The logic behind this technique is simple yet complex – the method uses two groups as we cannot control and not control, at the same time, for the same set of people to study the impact of the intervention. So we create another group of people, who have similar characteristics, to compare with the treatment group after the experimentation period. The methodology uses the average of these attributes to study these differences and make the estimate more reliable. These averaged effects are called Average Treatment Effects (ATE), which come from the Rubin Causal Model, commonly used in epidemiology. 

In other words, the Average Treatment Effect (ATE) is the difference between the average outcomes from the treatment group and the control group. We can observe the total mean, while we cannot observe individual treatment effects. This difference is an unbiased estimate. This design checks for the internal validity of the experiment – whether the same results apply to everyone in the sample. 

What it fails to factor in is the external validity of the intervention – whether the results apply for other settings or another group of people. Generally, the literature available tests for specific questions in distinct locations with people from a varied cultural, psychological, and socio-economic background. So the cause-and-effect criterion may be only locally causal. To test such a hypothesis, researchers try several field experiments in different countries and locations. If they obtain a similar result, the experimental design is externally valid, otherwise not. 

Contrary to what the proponents of Randomized Controlled Trials claim, Agnus Deaton, another Nobel laureate for his work in the field of development economics, questions this school of thought for impact evaluation. In one of his recent papers – Understanding and Misunderstanding Randomized Controlled Trials – he presents a critical argument for estimates given by Randomised Controlled Trials. 

Randomization does not equalize all the characteristics of the treatment and the control group, as all individuals have different, even though quite similar preferences. So the Average Treatment Effects (ATE) are not precise in estimating the impact of an intervention. It also ignores questions about other observed and unobserved covariates. (Deaton and Cartwright, 2018)

Moreover, it estimates counterfactuals by using another set of people – the control group – which might or might not be alike individually. The problem with such an estimation is that it assumes that counterfactuals are precise to confirm the outcomes of the intervention. 

Confounding – or outcomes due to a hidden cause – is common in such experiments, which makes causal inference invalid. Interestingly enough, a solution to this problem of internal validity is randomizing the sample. There are other limitations too. Attrition – or non-compliance with the study – experimenter bias, or historical events that influence the experiment are some of the potential threats. 

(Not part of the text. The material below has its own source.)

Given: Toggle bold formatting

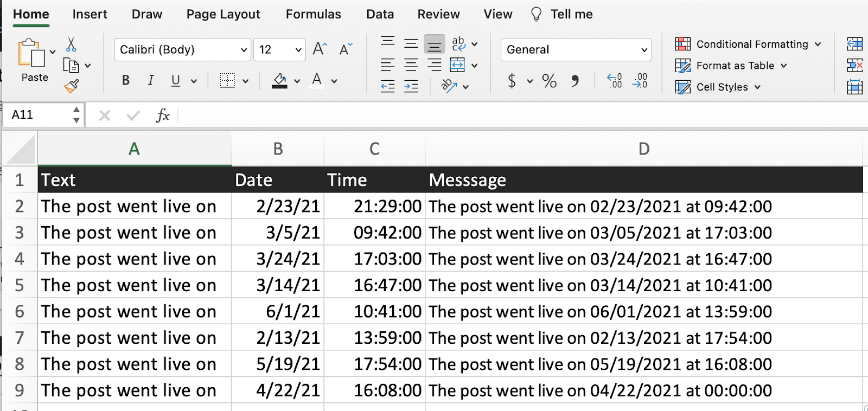Looking at the screenshot, I should click(126, 81).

Even to conduct and analyze a Randomized Controlled Trial, other frameworks – theoretical or empirical – need to support the results and make it usable for policymakers and other practitioners. Instead of using these methods for all the development questions that arise, there is a need to use concrete approaches to maintain precision and eliminate bias.

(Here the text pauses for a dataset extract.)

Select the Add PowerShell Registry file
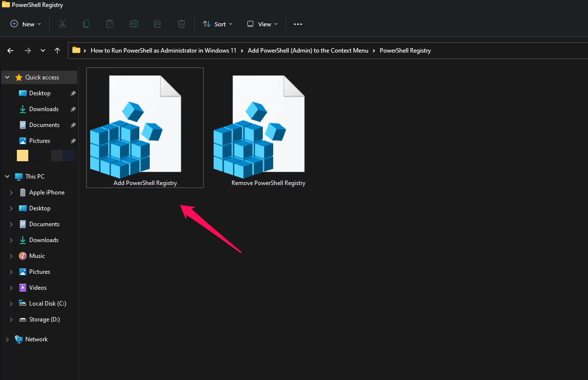Viewport: 588px width, 380px height. point(145,128)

Instead, when Randomized Controlled Trials are not conceivable, researchers employ quasi-randomization techniques using Instrumental Variables or Natural Experiments, whichever is feasible. In such a case, there lie two shortcomings – misconstrued exogeneity of variables and mistreatment of heterogeneity. 

Although the primary data from such field experiments is beneficial to study to apply in policymaking and implementation, these studies are highly costly, require large personnel, and are hard to evaluate. In the current scenario, this method overwhelmingly crowds the development economics literature, leaving behind how economists perceived models with fundamental assumptions to simulate novel results using the repository of secondary data. After successful two decades and increasing popularity, will it soon be superseded by another methodology, or will it continue to dominate future researches in this field?